Monad Capital: Setting a Borrow Limit on Collateral Supply Could Have Prevented Around $200 Million Loss in Today's rsETH Incident
BlockBeats News, April 19th, Monad co-founder Keone Hon expressed in a post: "I feel that the 'Liquidity Pool Lending Protocol' should set a rate limit on the asset's supply deposited as collateral. For example, if the current supply is 100 million and the supply cap is 300 million, then within the next 10 minutes, it should only be allowed to grow to a maximum of 110 million, instead of depositing the entire 200 million at once. In reality, no one needs to deposit such a large amount at once. This is important because when certain 'exotic assets' are attacked, the impact depends on the asset's 'exit channel scale.' Especially in many attacks involving the 'infinite issuance bug,' the scale that can exit basically determines the upper limit of the attack loss."
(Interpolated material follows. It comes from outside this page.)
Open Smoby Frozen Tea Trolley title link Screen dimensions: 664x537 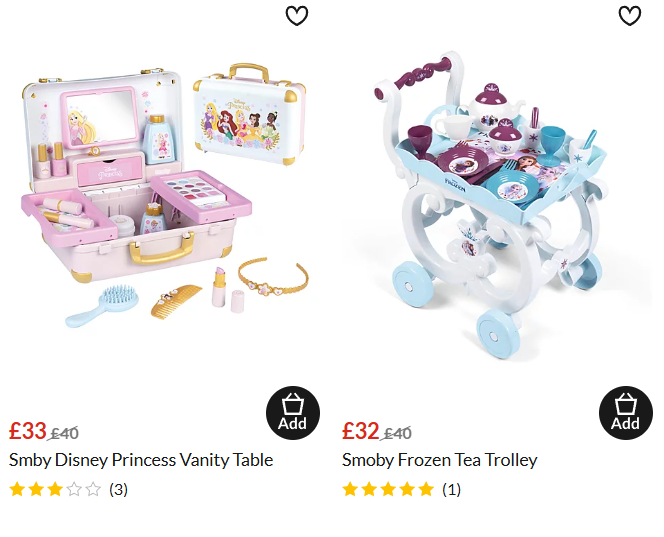440,460
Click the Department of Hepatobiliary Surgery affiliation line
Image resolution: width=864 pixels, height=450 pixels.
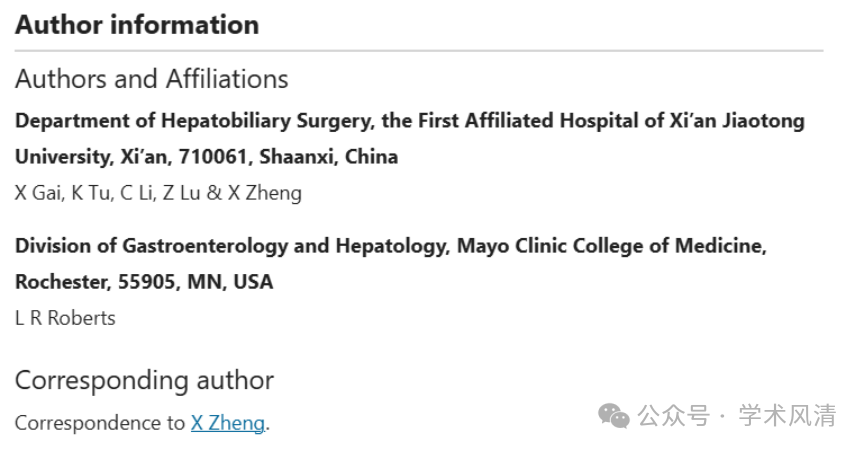pos(410,121)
"The lending protocol is often the largest exit channel. If a 'smart cap' is introduced, with the initial cap slightly higher than the current supply and gradually adjusted to the true limit within a few hours, it will have a huge effect. If this mechanism existed, today rsETH depositors could have avoided losses of around 200 million dollars. This also raises a point: the asset issuer itself should also support this mechanism. If you issue tokenized assets with a redemption delay, then you are not worried about hackers redeeming directly from you, but you need to compress the external exit route scale as much as possible while not affecting normal user usage. Therefore, a high supply cap should be seen as a risk rather than a show of strength."
"For example, the Hyperbridge DOT attack did not cause a 100 million dollar loss because there were very few exit routes; the Resolv attack resulted in a loss of 24 million dollars instead of 200 million because the exit route scale limited the loss ceiling. This is an obvious truth, but there are still immediate actions that can be taken: audit the supply cap of all assets and reduce the cap when unnecessary."